- [TASK GOAL]:
Answer these questions from the oil market report below.
1. At what price was the NYMEX September light sweet crude contract trading at 11:33 am Singapore time?
2. Which US inventories declined in the week ending Aug. 7, according to the government data Innes cites?
3. How much US crude did China's independent refineries pick up in July?

- [SELECTED TEXT]:
=====

At 11:33 am Singapore time (0333 GMT), the ICE Brent October crude futures were up 31 cents/b (0.69%) from the previous settle at $45.11/b, while NYMEX September light sweet crude contract was up 35 cents/b (0.83%) at $42.36/b.
"Oil remains buoyed by optimism that a sustained recovery in energy demand is underway boosted by US government data showing crude oil, gasoline, and distillate inventories all declined the week-ending Aug.7," AxiCorp chief global markets strategist Stephen Innes said in a note Aug. 17.
A delay in the meeting between US and China, which was to occur over the weekend, to review its trade agreement did not dampen investors' sentiment on expectations that China plans to continue shipping large volumes of US crude in the near-term.
"China increasing US oil imports is the most apparent trade deal reaffirmation," Innes said. "From a trade talk risk perspective, wiping down the last remnants of escalation risk is favorable for oil prices."
China's independent refineries ramped up US crude imports in July, picking up 1.37 million mt in the month, according to market information collected by S&P Global Platts earlier this month.

=====

- [DATA FOR ANALYSIS]:

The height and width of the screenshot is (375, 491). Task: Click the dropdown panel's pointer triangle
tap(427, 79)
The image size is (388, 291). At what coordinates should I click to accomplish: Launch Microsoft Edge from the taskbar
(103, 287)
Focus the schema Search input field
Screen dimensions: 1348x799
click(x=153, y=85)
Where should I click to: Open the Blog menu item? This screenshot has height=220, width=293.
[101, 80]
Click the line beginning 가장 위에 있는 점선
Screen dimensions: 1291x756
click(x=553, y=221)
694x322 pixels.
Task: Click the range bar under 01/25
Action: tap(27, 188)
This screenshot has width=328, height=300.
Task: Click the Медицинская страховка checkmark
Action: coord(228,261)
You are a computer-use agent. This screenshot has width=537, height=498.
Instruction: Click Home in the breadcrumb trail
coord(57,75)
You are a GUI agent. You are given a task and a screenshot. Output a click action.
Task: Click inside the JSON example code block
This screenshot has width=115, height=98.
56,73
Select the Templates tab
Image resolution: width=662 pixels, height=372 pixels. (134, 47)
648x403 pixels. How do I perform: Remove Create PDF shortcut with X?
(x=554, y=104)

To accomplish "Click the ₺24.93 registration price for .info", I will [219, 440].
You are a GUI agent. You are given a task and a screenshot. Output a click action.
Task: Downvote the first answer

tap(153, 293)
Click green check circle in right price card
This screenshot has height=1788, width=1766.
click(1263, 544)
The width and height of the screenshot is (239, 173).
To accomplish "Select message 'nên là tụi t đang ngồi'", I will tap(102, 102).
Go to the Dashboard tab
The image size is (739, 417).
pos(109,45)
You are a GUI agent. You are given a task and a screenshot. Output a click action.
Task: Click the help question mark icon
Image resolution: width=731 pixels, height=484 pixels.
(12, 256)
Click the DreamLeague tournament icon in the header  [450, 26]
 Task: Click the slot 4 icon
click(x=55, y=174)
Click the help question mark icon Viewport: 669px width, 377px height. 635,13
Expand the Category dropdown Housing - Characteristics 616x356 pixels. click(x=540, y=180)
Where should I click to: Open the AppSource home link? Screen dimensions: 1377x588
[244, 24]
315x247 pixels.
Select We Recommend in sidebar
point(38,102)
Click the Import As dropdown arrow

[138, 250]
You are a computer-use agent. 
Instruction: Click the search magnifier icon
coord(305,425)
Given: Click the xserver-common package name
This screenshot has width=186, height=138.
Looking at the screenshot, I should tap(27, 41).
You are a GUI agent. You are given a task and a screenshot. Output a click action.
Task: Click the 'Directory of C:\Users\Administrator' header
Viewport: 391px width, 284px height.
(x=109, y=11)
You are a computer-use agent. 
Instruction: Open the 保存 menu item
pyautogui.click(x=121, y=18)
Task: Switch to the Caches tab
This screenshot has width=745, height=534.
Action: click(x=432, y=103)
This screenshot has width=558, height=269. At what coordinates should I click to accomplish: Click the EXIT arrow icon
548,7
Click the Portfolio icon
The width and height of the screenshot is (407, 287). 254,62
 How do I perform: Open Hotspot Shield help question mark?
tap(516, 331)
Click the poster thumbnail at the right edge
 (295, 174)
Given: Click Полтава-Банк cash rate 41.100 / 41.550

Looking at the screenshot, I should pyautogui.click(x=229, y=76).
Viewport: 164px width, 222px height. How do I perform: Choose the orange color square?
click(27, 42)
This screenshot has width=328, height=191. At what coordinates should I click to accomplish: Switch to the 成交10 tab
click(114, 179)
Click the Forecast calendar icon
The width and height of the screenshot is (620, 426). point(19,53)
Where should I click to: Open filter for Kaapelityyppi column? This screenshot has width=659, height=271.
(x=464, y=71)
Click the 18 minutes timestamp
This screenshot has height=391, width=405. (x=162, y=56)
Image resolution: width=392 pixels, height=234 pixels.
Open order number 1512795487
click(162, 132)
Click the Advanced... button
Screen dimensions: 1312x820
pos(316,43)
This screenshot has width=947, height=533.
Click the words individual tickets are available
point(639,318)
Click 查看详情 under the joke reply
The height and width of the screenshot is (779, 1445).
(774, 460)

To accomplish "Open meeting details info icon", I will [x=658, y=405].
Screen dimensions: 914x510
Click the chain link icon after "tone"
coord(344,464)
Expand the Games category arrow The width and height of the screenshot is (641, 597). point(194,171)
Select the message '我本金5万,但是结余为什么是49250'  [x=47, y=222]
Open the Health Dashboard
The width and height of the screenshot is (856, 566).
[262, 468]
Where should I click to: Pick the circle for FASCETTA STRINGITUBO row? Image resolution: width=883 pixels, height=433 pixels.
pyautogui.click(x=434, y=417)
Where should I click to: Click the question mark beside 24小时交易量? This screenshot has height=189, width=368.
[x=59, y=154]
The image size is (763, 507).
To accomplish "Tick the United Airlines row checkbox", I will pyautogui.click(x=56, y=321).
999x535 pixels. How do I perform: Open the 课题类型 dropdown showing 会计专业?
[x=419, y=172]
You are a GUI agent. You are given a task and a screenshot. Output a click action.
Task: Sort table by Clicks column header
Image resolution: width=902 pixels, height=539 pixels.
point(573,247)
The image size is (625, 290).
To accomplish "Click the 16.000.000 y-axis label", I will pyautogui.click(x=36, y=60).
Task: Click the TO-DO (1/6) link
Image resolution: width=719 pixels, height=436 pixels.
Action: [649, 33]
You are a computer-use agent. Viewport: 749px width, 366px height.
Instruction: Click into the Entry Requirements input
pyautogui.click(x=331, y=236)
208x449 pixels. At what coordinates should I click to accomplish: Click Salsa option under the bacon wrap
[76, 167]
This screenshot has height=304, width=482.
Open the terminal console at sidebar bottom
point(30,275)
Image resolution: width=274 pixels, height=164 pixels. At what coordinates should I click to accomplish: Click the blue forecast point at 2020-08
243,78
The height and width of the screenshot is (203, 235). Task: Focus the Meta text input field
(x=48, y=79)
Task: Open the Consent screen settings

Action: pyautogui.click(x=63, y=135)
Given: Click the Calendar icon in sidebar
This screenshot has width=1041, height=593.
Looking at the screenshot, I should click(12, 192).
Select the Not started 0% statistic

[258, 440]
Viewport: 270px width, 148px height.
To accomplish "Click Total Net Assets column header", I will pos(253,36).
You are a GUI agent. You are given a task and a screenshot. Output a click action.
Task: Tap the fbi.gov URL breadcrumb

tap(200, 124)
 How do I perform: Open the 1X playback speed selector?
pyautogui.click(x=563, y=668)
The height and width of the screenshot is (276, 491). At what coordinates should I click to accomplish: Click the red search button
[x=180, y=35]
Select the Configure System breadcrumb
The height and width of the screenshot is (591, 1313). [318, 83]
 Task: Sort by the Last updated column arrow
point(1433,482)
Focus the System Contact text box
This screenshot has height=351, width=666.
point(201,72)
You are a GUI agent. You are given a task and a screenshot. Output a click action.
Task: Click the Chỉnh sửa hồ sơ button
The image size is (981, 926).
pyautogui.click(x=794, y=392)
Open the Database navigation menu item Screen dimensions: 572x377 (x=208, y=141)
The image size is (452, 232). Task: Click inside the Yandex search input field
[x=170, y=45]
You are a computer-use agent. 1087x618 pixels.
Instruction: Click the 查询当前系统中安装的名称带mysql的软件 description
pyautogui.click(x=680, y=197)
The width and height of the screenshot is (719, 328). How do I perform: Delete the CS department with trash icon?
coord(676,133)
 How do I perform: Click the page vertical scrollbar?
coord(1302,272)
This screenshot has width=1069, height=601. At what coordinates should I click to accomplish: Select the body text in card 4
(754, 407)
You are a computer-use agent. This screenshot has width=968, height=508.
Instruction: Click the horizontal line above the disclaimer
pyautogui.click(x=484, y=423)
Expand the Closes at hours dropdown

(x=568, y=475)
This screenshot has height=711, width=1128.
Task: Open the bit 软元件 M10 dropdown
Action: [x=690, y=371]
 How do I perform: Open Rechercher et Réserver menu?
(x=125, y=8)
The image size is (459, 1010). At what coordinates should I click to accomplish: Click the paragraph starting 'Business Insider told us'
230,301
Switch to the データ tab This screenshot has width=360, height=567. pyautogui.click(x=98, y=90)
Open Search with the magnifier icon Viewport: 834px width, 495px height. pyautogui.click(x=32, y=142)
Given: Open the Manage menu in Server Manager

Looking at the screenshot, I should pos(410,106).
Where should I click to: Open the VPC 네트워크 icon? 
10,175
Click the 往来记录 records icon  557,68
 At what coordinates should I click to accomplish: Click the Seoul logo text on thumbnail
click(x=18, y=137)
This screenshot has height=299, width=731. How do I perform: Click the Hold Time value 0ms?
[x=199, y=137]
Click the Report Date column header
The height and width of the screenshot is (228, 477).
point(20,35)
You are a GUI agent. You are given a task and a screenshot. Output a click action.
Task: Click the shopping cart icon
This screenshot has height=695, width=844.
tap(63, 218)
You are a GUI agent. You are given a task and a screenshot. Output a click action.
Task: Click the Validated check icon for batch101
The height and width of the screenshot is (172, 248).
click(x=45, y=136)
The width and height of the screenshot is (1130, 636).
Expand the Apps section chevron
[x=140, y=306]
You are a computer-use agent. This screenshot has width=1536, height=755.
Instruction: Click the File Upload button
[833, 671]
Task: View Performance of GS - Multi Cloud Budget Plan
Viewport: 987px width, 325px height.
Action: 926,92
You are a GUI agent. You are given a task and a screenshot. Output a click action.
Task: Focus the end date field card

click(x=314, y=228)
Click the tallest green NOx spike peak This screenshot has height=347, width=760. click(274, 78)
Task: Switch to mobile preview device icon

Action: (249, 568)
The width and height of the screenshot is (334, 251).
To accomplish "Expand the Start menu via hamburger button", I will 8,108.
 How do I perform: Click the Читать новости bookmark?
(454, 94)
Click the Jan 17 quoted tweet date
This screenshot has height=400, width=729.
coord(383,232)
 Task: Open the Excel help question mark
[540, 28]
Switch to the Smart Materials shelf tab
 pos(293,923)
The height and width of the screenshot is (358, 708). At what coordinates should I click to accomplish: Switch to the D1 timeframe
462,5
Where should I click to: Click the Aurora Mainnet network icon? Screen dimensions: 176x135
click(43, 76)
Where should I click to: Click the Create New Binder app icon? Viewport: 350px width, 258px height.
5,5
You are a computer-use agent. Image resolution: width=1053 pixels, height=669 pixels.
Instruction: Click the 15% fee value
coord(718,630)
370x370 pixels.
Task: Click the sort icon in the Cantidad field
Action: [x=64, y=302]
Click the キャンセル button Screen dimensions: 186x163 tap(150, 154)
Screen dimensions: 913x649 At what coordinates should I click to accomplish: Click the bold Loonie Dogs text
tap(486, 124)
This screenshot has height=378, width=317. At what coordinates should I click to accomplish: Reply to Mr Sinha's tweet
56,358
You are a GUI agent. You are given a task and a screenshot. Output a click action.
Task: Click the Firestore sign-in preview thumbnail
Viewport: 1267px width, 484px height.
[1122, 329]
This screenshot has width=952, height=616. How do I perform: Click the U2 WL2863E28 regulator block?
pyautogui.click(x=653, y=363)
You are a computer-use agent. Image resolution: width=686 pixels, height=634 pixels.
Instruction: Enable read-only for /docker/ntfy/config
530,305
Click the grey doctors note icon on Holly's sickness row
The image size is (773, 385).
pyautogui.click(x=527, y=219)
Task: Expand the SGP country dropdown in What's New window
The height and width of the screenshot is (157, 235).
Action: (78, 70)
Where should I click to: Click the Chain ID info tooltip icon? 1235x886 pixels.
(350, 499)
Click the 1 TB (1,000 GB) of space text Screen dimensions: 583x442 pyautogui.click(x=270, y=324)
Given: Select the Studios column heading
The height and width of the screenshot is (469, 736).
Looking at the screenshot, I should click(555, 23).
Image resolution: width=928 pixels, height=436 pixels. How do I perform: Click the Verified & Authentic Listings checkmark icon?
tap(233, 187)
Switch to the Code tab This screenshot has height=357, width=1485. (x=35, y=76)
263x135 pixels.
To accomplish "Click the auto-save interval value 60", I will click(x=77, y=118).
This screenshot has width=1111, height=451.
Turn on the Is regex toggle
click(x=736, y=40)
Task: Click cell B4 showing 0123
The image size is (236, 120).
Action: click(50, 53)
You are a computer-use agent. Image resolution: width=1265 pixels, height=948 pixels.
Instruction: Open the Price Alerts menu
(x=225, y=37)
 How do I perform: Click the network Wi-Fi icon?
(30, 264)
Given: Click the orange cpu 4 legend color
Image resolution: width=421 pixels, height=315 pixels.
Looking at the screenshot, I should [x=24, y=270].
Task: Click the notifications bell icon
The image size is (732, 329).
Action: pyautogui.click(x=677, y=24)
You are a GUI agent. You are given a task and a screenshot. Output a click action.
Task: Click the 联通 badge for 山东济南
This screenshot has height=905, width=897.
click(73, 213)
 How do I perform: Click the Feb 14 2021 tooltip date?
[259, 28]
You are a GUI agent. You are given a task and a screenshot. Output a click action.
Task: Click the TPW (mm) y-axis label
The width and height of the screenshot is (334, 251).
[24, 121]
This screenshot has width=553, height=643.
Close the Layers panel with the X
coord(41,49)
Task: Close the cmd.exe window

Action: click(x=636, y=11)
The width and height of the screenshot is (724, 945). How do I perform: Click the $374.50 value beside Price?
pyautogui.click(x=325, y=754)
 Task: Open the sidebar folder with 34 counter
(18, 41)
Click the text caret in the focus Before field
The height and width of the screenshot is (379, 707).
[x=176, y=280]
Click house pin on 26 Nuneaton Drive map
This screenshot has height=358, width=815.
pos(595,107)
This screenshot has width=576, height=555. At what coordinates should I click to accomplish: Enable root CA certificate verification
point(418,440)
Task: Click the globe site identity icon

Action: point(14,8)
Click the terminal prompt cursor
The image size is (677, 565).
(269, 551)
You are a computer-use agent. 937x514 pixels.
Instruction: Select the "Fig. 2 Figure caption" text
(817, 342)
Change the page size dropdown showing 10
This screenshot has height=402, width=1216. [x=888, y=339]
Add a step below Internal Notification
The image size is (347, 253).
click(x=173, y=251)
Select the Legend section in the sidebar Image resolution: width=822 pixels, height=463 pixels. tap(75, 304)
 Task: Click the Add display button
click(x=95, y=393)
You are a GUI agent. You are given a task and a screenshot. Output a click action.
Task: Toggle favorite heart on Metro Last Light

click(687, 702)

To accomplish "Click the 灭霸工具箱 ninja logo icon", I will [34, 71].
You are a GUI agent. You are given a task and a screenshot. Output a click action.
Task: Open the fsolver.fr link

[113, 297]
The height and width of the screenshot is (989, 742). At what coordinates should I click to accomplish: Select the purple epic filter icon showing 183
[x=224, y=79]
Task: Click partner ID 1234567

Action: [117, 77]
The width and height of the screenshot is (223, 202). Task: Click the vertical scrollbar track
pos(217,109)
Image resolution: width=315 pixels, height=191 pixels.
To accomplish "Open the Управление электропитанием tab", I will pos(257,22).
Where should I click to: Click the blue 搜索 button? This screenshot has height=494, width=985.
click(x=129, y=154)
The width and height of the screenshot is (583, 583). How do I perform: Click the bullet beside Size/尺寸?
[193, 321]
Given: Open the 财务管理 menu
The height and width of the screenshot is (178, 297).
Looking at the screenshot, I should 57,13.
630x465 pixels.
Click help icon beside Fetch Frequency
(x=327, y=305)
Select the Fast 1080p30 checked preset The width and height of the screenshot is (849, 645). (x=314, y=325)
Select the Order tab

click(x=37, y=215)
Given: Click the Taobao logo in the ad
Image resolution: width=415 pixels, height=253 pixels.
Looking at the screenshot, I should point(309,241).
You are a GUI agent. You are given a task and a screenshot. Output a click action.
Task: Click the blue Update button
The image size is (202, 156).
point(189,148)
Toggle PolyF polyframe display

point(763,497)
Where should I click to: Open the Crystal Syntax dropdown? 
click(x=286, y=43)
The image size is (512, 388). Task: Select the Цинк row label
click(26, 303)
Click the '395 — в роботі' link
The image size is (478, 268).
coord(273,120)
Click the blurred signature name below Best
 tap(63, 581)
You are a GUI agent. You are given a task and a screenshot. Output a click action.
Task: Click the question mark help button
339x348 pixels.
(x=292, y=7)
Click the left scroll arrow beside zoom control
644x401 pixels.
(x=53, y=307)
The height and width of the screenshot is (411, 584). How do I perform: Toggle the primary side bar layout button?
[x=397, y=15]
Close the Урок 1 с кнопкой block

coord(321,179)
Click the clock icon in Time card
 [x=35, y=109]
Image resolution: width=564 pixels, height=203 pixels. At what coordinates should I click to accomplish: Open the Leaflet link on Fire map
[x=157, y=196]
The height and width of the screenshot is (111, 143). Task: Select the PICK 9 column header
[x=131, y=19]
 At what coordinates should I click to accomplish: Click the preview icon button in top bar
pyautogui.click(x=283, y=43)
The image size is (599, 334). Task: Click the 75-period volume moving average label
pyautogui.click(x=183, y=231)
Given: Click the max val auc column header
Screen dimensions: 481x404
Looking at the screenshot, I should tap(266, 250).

=====

- [ANSWER TO THIS TASK]:
1. $42.36/b
2. Crude oil, gasoline, and distillate inventories
3. 1.37 million mt